Flint Fireforge, cuya larga barba se balanceaba con cada paso que daba, iba a la cabeza del grupo, con su hacha de guerra apoyada sobre el hombro. Los demás lo seguían de cerca. En un principio, Tanis no reparó en que sus amigos no sonreían. De hecho, si los hubiera mirado con más detenimiento, habría advertido que sus semblantes carecían por completo de expresión.

—Os imaginaba repartidos por los cuatro puntos cardinales —gritó Tanis, mientras acortaba la distancia que los separaba. Ninguno le contestó, si bien tampoco esperaba una respuesta, y acto seguido les preguntó—: ¿Cómo me encontrasteis?

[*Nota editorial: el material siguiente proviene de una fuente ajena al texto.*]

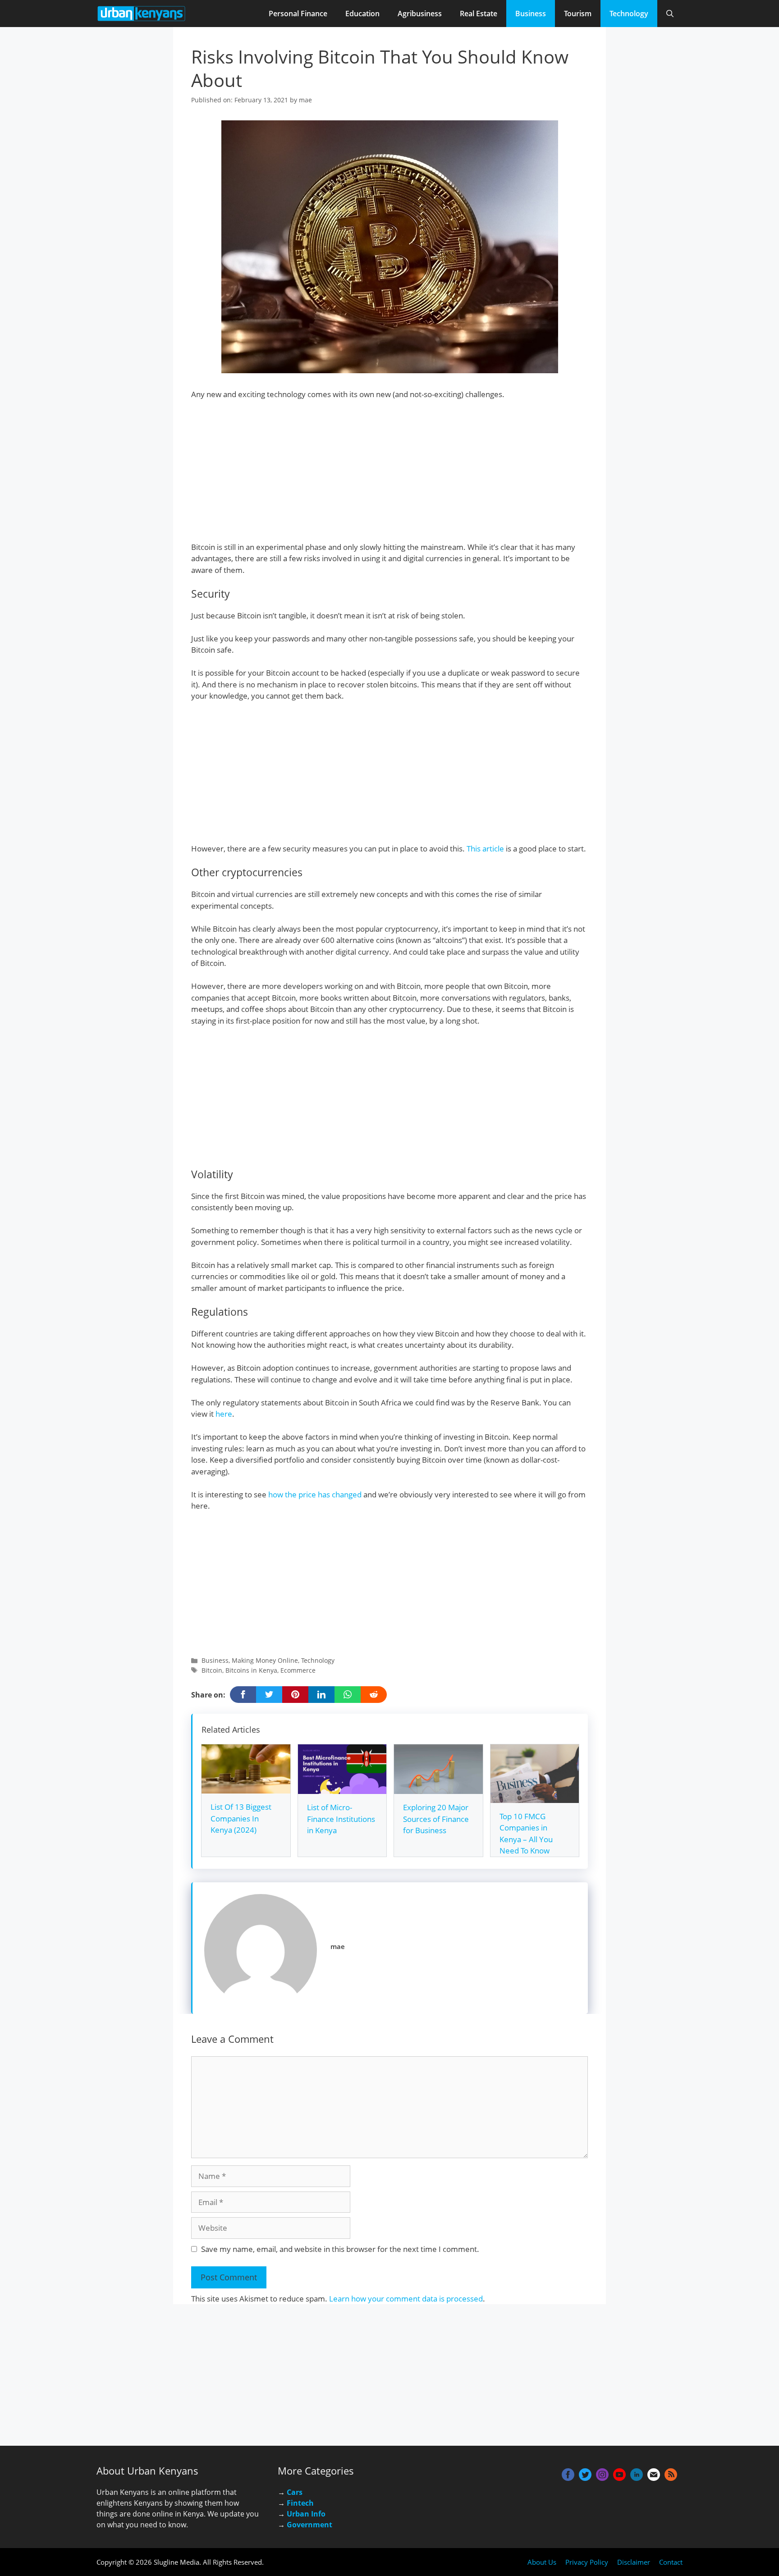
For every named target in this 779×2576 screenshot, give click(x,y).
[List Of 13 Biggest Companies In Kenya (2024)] (246, 1788)
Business (530, 13)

Tampoco en esta ocasión su pregunta obtuvo respuesta alguna.

Tanis dedujo que le traían malas noticias, o no se habrían mantenido tan callados. Incluso Tasslehoff Burrfoot se mostraba taciturno, algo inusual en un kender. Lo que es más, entre él y Flint no se había producido el habitual intercambio de pullas. El semielfo lo intentó de nuevo.

—No esperaba veros hasta dentro de cinco años.

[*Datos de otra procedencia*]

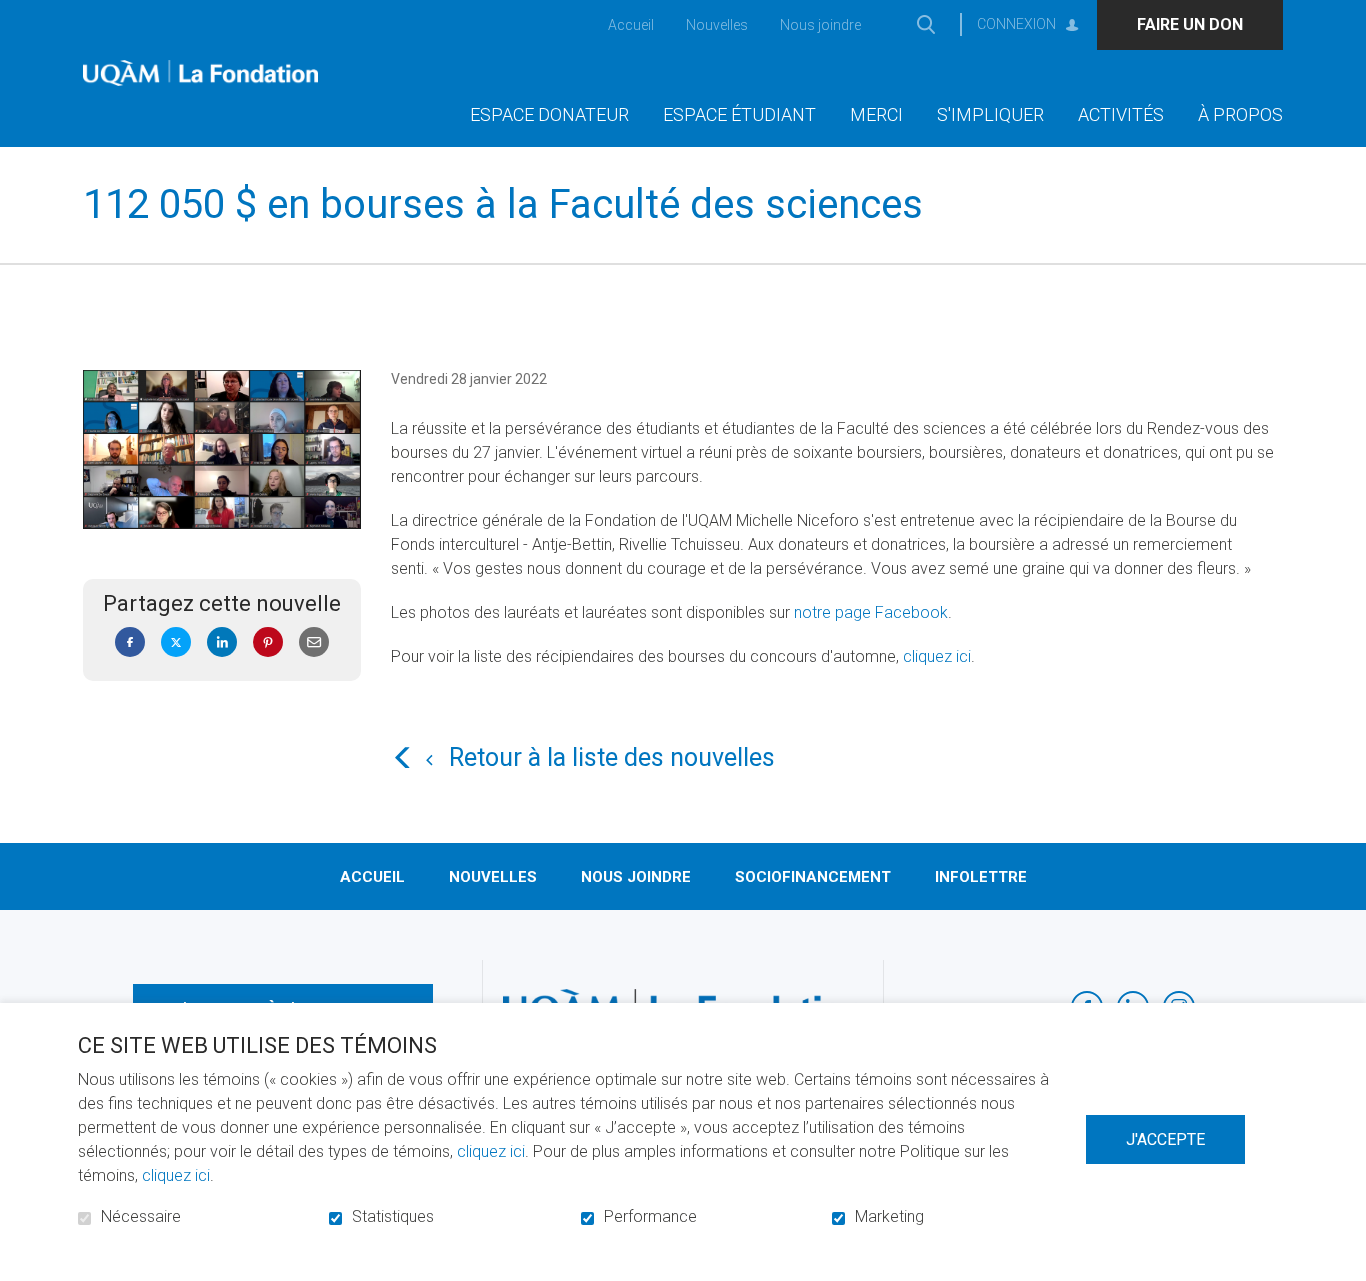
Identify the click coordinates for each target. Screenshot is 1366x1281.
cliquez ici (937, 657)
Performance (650, 1217)
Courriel (314, 642)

Conforme se acercaba, observó a sus amigos con una mirada de aprobación. Serían portadores de malas noticias, pero no pudo por menos de maravillarse del fabuloso aspecto de todos ellos. Aun cuando el recuerdo de Brandella continuaba latente, tuvo que admitir que Kit estaba más hermosa que nunca. Estaba tal y como la imaginaba, tan bella como salvaje, los ojos castaños relucientes con el espíritu aventurero, los cortos y negros rizos asomando bajo el yelmo. Lo complacía en extremo que Kit hubiese venido con los demás, pues ello significaba que lo había perdonado por haber roto sus relaciones la última noche que se vieron en la posada. Quizás aún podrían ser amigos.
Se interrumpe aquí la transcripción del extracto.